[start of Text block]

On the afternoon of the second day, having crossed the Sound of Islay, we finally came ashore at the first distillery on our sea route. Bunnahabhain, pronounced boo-na-ha-venn, was founded in 1881 and has a reputation for a milder, sweeter whisky than some of the more pungent and peaty single malts on the southern shore. Leaving our kayaks on the beach, we ate a quick lunch and joined a tour with mash man Andrew Brown.

All Scotch whisky, Brown explained, begins with malted barley. The dried malt is milled and placed in a huge vat, or mash tun, with heated springwater. This mashing process extracts the sugars from the malt "and creates a clear, fermentable liquid called wort, which is drained into wash backs. At Bunnahabhain, the wash backs are enormous wooden vats made of Douglas fir. Within these vats yeast is added and the wort ferments into a distillable fluid, part water and part alcohol, called the wash. Brown opened a hatch into one of these vats and let us take a careful sniff: The fumes were eye-watering. The wash then travels to a set of stills—huge, pear-shaped copper devices that look like they came out of the engine room of the Nautilus in 20,000 Leagues Under the Sea. The first distillation results in a liquid—usually about 21 percent alcohol—called low wines. This is distilled a second time, then shunted into a brass, glass-fronted case called the spirit safe. The first and final parts of a run (called the foreshots and the feints, respectively) are too unrefined to be put into casks, so a stillman diverts them back for yet another distillation. The good stuff lies in the middle portion, or the "heart" of a run, which, under the expert eye of the stillman, is directed into the spirit receiver to be casked and aged.

[end of Text block]
[start of Supplied records]

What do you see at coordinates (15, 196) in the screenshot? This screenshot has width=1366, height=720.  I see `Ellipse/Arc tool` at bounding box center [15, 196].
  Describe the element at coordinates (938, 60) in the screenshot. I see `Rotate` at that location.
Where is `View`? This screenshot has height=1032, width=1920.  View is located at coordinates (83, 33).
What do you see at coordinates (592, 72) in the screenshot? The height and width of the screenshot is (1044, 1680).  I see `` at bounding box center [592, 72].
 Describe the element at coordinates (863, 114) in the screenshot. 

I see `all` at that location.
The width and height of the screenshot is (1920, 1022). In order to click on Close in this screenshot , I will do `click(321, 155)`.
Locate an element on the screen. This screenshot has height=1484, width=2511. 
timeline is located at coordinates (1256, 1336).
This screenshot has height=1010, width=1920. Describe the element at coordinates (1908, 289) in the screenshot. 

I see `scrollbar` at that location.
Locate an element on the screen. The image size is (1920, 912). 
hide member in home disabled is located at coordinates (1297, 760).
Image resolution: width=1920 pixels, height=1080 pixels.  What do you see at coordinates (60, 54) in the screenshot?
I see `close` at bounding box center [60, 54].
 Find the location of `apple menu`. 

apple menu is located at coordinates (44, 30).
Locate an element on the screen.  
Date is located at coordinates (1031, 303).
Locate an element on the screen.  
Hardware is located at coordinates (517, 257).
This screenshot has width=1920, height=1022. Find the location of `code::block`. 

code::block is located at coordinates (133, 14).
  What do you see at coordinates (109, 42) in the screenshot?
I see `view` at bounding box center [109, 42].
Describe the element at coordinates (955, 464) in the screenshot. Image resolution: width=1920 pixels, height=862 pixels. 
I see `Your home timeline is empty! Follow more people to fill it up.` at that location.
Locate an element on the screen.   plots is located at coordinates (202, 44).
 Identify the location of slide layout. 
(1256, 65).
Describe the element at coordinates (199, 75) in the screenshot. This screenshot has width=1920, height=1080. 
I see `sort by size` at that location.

[end of Supplied records]

> **Goal**: Could you reproduce the Islay distillery passage starting at "On the afternoon" and ending at "man Andrew Brown.", substituting "boats" for "kayaks"?

> **Answer to this problem**:
On the afternoon of the second day, having crossed the Sound of Islay, we finally came ashore at the first distillery on our sea route. Bunnahabhain, pronounced boo-na-ha-venn, was founded in 1881 and has a reputation for a milder, sweeter whisky than some of the more pungent and peaty single malts on the southern shore. Leaving our boats on the beach, we ate a quick lunch and joined a tour with mash man Andrew Brown.